Um novo rompimento metodológico foi feito por Durkheim (2019), o qual considerava a sociedade como um todo orgânico, cujos indivíduos compartilham de valores e objetivos comuns, havendo a necessidade de encontrar mecanismos de autopreservação, sob pena de disfunção. Durheim via o delito como um fenômeno natural nas comunidades, que na verdade contribui para a sua evolução, participando, assim, da sua fisiologia normal. O delito, no entanto, adquiriria um caráter patológico se o sistema de regras de conduta perdesse valor, ferindo a consciência coletiva de uma comunidade. Nesse sentido, a pena seria um instrumento de defesa da sociedade, a qual reforçaria a coesão social (DURKHEIM, 2010)4. Apesar de ter forte influência naturalista e ainda pressupor uma comunidade coesa, que compartilha valores universais, a mudança no enfoque de Durkheim consiste justamente em prever o crime como algo intrínseco a uma determinada comunidade, algo desconsiderado pela escola positivista, tida como anormal.

No mesmo sentido da escola do consenso, fizeram parte as escolas de Chicago, a teoria da subcultura delinquente e da associação diferencial, cada qual analisando o fenômeno criminal sob um ponto de vista, no entanto, adotando como premissa o consenso. Contestando a premissa consensual, a Escola da Reação Social partiu de princípios conflituais para a análise do fenômeno criminoso5.

A Escola da Reação Social (do Labelling Approach ou do etiquetamento – usaremos esses termos como sinônimos) efetuou, por sua vez, uma ruptura metodológica com o pensamento causal acerca do crime e do criminoso, passando a adotar uma nova perspectiva acerca da análise do fenômeno criminal, utilizando-a como base para suas abordagens. Abandonando o paradigma etiológico-determinista, a Escola da Reação Social afirma a preponderância das relações conflitivas em detrimento das consensuais, em que a característica comum dos criminosos não seria as suas respectivas ações, mas sim as reações sociais a ela, ou seja, pela seletividade feita pelas agências do sistema de justiça criminal (SJC)6, que tem caráter constitutivo do delito, já que somente aquela pessoa selecionada pelo sistema penal é que será rotulada como criminosa (ANITUA, 2015).

A Escola da Reação Social tem esse nome justamente porque seu foco está na reação da sociedade quando uma pessoa comete um delito, e não em uma causa do crime. Para essa escola, o fenômeno da criminalização está mais ligado à reação das agências de controle social do que uma qualidade do ato propriamente dita, pois duas pessoas podem praticar idênticas condutas consideradas criminosas, mas somente serão rotulados como tal aqueles apanhados pelo SJC.

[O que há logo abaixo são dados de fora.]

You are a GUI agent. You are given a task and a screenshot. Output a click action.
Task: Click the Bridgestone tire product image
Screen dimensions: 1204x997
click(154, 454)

A partir disso, inclusive, podemos perceber um grave equívoco metodológico cometido pela Escola Positivista: ao selecionar somente as pessoas que estavam presas para compor sua amostragem, não percebiam que nem todas as pessoas que cometiam crimes estavam, de fato, presas. Isso certamente influenciou nos resultados da pesquisa.

Como dito, se a pergunta principal da Escola Positivista era “por que as pessoas delinquem?”, para a Escola da Reação Social passa a ser “por que algumas pessoas são tratadas como criminosas e outras não?”. Essa mudança é paradigmática porque rompe com o caráter ontológico do crime, demonstrando que, na verdade, sua essência está nos critérios de seleção, tendo em vista que foi desmistificada a questão da igualdade da justiça criminal (tratada no próximo item). Becker (2008), um dos expoentes da teoria do etiquetamento, explica que a conduta desviante, na verdade, é originada pela própria sociedade, resultando a desviação. Quando esta é aplicada, temos uma rotulação. Para ele,

(...) grupos sociais criam desvio ao fazer as regras cuja infração constitui desvio, e ao aplicar essas regras a pessoas particulares e rotulá-las como outsiders. Desse ponto de vista, o desvio não é uma qualidade do ato que a pessoa comete, mas uma consequência da aplicação por outros de regras e sanções a um “infrator”. O desviante é alguém a quem esse rótulo foi aplicado com sucesso; o comportamento desviante é aquele que as pessoas rotulam como tal (2008, p. 21-22)

 

O desvio, para Becker, não é uma qualidade do próprio comportamento, mas sim o produto de um processo reacionário de pessoas ou instituições. O desvio, assim, é relacional, pois depende necessariamente de uma relação, cujas regras são moldadas e impostas por um grupo dominante ao dominado, independentemente do consentimento deste (BECKER, 2008). O comportamento criminoso vai gerar uma carreira desviante, pois ao ser preso e rotulado como tal, isso vai ter uma consequência na sua identidade pública e em sua autoimagem, o que lhe vai conferir um novo status (BECKER, 2008) e gerando estigma (GOFFMAN, 2019).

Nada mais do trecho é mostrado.